Path: utzoo!mnetor!uunet!husc6!bloom-beacon!gatech!linus!mbunix!bwk
From: bwk@mitre-bedford.ARPA (Barry W. Kort)
Newsgroups: comp.ai
Subject: Re: Free Will & Self Awareness
Message-ID: <31150@linus.UUCP>
Date: 6 May 88 18:00:42 GMT
References: <770@onion.cs.reading.ac.uk>
Sender: news@linus.UUCP
Reply-To: bwk@mbunix (Barry Kort)
Distribution: comp
Organization: International Teleport & Telepath, Beantown, Mass.
Lines: 33
Keywords: Feedback Loops, Goal States, Prediction, Desire
Summary: Is Free Will an Emergent Property of Cause+Chance?

James Anderson writes:

>If the world is deterministic I am denied free will because I can
>not determine the outcome of a decision. On the other hand, if
>the world is random, I am denied free will because I can not
>determine the outcome of a decision. Either element, determinancy
>or randomness, denies me free will, so no mixture of a
>deterministic world or a non-deterministic world will allow me
>free will.

GIVEN REQUEST A: List the keywords given in the header of the Usenet post on free will.

Pointing rows for text and elements:
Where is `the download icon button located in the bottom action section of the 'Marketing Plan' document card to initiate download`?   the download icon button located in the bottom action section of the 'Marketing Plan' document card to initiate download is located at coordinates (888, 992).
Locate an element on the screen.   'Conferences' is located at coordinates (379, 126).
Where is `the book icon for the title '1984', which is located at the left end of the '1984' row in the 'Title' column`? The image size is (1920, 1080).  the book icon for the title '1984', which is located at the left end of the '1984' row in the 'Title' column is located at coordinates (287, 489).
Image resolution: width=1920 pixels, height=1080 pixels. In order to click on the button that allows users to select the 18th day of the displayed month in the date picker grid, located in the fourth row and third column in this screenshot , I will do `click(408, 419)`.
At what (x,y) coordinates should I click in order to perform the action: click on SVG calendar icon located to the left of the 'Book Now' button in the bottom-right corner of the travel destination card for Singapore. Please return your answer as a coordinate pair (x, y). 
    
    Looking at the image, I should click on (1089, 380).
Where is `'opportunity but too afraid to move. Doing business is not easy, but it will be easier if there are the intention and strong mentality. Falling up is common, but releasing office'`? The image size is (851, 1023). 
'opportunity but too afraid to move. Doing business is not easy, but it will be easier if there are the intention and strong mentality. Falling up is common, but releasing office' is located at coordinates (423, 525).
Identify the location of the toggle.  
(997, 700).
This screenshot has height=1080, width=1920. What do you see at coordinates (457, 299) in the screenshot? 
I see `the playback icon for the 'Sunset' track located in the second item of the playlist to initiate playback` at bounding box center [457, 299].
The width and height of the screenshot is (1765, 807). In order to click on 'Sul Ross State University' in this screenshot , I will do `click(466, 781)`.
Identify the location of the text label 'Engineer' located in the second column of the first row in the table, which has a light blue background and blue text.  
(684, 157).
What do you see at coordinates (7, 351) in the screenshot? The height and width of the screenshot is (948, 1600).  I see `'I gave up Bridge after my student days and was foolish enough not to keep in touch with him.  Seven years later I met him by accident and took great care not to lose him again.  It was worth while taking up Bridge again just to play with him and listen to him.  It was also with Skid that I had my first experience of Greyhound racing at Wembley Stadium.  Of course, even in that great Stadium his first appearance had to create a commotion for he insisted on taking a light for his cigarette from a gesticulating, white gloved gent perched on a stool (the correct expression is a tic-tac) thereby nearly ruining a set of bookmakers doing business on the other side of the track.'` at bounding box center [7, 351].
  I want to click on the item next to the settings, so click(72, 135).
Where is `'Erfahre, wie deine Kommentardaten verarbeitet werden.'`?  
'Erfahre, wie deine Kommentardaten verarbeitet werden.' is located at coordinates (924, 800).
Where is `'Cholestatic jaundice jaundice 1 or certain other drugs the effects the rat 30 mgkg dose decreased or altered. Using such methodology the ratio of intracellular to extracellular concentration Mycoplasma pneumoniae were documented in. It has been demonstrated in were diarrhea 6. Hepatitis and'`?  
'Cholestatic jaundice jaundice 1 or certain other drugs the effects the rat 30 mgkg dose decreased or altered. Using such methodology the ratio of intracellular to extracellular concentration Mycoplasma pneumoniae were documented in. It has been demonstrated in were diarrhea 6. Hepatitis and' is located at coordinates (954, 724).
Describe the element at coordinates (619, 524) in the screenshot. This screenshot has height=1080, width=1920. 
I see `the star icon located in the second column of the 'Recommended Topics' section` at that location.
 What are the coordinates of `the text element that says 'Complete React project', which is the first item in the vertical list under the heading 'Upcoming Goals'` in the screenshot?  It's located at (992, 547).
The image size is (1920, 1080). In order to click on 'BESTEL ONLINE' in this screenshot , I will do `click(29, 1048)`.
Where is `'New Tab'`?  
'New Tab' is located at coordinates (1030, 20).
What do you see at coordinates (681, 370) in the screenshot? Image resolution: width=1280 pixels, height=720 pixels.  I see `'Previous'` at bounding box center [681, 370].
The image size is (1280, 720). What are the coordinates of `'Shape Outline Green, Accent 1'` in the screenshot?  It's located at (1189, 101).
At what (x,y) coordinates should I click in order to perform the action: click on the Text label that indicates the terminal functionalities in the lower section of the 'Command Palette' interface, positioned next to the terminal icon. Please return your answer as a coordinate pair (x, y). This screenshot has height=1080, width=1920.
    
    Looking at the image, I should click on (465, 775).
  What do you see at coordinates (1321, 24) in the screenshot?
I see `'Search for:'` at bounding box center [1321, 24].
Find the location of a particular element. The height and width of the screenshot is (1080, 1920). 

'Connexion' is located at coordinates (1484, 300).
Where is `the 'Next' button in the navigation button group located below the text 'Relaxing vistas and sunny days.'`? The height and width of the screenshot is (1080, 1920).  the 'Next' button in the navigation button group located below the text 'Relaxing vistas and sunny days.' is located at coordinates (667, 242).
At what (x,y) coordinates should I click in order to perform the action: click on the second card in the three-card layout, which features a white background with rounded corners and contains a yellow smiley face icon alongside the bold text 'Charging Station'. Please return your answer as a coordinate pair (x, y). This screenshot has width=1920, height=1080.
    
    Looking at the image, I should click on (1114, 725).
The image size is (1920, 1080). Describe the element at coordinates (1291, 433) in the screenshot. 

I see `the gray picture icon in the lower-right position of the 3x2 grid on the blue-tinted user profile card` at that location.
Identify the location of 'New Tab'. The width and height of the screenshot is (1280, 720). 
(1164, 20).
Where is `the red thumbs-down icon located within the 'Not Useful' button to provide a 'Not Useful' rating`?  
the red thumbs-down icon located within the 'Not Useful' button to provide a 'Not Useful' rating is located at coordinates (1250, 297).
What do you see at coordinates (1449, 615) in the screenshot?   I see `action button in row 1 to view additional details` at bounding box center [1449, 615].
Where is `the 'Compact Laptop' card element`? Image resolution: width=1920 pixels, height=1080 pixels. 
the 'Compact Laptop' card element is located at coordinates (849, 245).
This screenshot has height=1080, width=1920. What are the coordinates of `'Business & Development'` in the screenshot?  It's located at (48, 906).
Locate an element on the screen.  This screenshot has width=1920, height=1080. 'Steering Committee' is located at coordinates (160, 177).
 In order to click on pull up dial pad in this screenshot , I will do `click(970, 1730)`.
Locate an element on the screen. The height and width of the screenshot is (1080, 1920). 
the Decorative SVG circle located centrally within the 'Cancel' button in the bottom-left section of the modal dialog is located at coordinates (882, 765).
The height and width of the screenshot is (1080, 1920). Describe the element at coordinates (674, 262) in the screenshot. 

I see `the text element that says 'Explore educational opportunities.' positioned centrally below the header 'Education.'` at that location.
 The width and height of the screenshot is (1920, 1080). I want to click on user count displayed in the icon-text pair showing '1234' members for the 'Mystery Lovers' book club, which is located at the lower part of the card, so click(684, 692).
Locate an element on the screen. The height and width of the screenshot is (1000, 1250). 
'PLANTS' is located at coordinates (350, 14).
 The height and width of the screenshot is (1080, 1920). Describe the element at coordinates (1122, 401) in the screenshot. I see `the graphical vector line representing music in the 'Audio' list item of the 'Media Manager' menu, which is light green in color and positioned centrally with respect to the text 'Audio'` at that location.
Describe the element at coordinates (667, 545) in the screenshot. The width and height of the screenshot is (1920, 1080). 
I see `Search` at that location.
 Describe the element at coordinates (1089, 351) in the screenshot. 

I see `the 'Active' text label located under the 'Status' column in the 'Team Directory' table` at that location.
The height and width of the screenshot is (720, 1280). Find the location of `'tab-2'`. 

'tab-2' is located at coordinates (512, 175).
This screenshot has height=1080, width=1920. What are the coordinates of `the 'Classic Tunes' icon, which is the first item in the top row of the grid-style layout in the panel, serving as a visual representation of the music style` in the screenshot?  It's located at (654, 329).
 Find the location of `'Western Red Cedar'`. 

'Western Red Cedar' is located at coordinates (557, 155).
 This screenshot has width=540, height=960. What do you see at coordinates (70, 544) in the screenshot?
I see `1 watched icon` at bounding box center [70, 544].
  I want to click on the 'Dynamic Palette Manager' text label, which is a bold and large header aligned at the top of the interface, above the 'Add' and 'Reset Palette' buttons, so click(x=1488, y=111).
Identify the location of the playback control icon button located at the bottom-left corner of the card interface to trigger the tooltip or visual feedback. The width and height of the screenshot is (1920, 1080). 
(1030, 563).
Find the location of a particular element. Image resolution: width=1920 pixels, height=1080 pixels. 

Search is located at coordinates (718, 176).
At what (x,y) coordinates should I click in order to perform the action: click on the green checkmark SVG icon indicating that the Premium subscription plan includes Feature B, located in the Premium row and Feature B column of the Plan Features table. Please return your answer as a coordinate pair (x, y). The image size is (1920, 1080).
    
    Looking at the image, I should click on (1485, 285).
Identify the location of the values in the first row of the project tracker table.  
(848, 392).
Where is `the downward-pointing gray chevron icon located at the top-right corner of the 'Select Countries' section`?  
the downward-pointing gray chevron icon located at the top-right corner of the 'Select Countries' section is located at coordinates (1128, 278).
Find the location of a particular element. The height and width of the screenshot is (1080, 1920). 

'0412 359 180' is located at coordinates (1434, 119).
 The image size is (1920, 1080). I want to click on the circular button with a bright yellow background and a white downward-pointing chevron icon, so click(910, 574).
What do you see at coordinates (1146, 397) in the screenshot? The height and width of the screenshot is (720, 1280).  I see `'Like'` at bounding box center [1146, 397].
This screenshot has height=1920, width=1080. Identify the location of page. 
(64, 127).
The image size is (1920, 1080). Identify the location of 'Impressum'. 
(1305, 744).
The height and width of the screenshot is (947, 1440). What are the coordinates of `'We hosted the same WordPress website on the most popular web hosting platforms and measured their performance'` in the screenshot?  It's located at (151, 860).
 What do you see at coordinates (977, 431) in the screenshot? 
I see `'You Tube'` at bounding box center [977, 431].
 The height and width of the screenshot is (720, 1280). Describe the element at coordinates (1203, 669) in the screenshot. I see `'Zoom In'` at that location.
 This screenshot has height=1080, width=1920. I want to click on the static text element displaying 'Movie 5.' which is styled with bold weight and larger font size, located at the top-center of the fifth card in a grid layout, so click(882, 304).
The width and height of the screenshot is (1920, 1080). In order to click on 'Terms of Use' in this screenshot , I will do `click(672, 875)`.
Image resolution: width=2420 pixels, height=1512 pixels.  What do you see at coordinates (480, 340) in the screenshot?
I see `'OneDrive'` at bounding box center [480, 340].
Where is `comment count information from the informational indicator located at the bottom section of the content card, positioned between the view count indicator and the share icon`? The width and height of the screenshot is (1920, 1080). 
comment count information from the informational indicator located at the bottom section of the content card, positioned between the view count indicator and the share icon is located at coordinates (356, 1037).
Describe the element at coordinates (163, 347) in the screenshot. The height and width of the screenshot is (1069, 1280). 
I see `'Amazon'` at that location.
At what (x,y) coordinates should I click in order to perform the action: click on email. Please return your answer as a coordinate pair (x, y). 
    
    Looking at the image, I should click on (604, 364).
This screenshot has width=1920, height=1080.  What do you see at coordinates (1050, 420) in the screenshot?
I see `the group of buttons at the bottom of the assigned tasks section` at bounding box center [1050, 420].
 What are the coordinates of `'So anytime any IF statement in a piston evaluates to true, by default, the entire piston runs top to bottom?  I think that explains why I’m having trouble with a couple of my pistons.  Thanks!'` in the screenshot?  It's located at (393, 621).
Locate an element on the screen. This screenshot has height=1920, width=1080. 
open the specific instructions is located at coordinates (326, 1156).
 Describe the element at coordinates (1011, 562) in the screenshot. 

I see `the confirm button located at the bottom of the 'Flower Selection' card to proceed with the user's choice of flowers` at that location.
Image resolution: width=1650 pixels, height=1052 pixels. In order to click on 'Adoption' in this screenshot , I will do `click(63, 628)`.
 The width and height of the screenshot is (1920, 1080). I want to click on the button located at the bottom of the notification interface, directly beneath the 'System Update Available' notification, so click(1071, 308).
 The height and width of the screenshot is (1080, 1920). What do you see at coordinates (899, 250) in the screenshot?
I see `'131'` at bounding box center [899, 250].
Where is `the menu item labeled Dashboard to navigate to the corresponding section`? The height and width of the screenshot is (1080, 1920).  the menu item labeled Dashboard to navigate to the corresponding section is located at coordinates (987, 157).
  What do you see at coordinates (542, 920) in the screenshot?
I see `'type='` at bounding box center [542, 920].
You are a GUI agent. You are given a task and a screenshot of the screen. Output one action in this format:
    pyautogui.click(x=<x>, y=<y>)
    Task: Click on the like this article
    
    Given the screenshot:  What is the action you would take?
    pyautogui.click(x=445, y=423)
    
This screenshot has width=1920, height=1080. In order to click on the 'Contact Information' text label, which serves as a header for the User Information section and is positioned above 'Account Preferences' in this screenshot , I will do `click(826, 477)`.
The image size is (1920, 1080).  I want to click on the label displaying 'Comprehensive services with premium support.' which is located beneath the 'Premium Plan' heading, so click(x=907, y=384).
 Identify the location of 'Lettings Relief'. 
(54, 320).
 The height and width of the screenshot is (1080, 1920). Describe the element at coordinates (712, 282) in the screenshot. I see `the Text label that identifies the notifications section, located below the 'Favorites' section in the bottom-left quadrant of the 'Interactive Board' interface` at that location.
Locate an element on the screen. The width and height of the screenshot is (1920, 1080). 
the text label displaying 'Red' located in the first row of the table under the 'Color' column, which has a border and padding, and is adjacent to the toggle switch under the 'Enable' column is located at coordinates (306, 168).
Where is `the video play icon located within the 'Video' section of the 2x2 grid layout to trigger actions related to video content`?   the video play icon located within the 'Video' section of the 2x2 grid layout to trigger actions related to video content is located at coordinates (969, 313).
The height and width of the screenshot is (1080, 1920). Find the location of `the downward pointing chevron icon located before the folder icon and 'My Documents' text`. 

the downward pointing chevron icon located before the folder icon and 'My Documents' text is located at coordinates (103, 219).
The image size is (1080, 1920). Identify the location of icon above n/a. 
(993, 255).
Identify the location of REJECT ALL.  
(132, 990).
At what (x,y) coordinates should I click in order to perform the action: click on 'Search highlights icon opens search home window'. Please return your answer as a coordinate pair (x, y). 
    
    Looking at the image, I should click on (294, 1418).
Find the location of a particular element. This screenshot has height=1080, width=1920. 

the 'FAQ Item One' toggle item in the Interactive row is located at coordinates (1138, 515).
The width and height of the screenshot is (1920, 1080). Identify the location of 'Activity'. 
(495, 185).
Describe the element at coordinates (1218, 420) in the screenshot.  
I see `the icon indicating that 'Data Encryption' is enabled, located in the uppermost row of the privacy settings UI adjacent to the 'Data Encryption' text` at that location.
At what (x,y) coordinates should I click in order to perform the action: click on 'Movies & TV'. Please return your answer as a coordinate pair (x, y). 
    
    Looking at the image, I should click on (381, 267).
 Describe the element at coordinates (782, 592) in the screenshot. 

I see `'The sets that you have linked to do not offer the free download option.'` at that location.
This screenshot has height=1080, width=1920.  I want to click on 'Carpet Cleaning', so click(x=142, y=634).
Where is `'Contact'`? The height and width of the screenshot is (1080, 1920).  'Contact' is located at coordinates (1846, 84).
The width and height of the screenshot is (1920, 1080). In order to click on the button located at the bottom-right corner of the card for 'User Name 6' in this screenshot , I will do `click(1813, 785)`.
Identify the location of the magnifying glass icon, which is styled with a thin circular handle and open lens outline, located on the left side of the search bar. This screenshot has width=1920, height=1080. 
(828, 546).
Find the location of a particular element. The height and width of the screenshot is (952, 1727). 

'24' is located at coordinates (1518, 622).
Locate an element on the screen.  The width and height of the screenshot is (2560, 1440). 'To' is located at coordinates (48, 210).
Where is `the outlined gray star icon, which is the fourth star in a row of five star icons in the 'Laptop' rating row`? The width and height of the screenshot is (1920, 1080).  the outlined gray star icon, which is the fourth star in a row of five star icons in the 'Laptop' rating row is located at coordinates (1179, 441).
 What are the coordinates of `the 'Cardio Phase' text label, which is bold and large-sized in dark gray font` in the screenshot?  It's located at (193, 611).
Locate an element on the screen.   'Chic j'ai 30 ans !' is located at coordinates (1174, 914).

GIVEN REQUEST B: How many lines of the rows contain the string "ratio"? Case counts; reply with the number alone.

FINISHED ANSWER A: Feedback Loops, Goal States, Prediction, Desire

FINISHED ANSWER B: 2